** Opening DATA block **

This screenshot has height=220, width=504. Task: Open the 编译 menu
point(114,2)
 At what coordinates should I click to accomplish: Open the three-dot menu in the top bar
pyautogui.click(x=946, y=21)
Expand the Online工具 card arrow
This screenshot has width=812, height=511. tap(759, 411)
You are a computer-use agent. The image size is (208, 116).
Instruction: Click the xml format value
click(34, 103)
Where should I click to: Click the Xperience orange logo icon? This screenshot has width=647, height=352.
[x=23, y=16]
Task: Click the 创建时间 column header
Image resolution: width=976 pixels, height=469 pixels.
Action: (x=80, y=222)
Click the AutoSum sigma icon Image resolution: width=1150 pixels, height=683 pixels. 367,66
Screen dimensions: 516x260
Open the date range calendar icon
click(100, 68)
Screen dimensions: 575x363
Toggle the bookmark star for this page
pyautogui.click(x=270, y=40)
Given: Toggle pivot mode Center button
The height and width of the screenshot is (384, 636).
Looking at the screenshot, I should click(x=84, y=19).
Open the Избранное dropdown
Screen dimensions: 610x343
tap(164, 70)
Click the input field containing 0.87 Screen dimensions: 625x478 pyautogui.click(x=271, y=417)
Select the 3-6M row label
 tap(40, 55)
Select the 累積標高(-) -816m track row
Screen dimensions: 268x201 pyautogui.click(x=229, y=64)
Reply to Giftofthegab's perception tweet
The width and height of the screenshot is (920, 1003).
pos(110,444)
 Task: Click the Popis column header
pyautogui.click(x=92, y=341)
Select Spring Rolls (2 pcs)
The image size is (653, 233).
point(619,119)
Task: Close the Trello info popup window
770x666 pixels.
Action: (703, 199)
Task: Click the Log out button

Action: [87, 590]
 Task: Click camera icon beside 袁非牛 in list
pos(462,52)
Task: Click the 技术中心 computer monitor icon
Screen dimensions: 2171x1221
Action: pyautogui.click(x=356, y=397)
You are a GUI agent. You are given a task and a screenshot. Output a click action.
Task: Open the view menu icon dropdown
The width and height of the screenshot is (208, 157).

** Closing DATA block **

### PROBLEM DESCRIPTION:
Transcribe each line above exactly; skip none.

### REPLY TO THE TASK:
This screenshot has height=220, width=504. Task: Open the 编译 menu
point(114,2)
 At what coordinates should I click to accomplish: Open the three-dot menu in the top bar
pyautogui.click(x=946, y=21)
Expand the Online工具 card arrow
This screenshot has width=812, height=511. tap(759, 411)
You are a computer-use agent. The image size is (208, 116).
Instruction: Click the xml format value
click(34, 103)
Where should I click to: Click the Xperience orange logo icon? This screenshot has width=647, height=352.
[x=23, y=16]
Task: Click the 创建时间 column header
Image resolution: width=976 pixels, height=469 pixels.
Action: (x=80, y=222)
Click the AutoSum sigma icon Image resolution: width=1150 pixels, height=683 pixels. 367,66
Screen dimensions: 516x260
Open the date range calendar icon
click(100, 68)
Screen dimensions: 575x363
Toggle the bookmark star for this page
pyautogui.click(x=270, y=40)
Given: Toggle pivot mode Center button
The height and width of the screenshot is (384, 636).
Looking at the screenshot, I should click(x=84, y=19).
Open the Избранное dropdown
Screen dimensions: 610x343
tap(164, 70)
Click the input field containing 0.87 Screen dimensions: 625x478 pyautogui.click(x=271, y=417)
Select the 3-6M row label
 tap(40, 55)
Select the 累積標高(-) -816m track row
Screen dimensions: 268x201 pyautogui.click(x=229, y=64)
Reply to Giftofthegab's perception tweet
The width and height of the screenshot is (920, 1003).
pos(110,444)
 Task: Click the Popis column header
pyautogui.click(x=92, y=341)
Select Spring Rolls (2 pcs)
The image size is (653, 233).
point(619,119)
Task: Close the Trello info popup window
770x666 pixels.
Action: (703, 199)
Task: Click the Log out button

Action: [87, 590]
 Task: Click camera icon beside 袁非牛 in list
pos(462,52)
Task: Click the 技术中心 computer monitor icon
Screen dimensions: 2171x1221
Action: pyautogui.click(x=356, y=397)
You are a GUI agent. You are given a task and a screenshot. Output a click action.
Task: Open the view menu icon dropdown
The width and height of the screenshot is (208, 157).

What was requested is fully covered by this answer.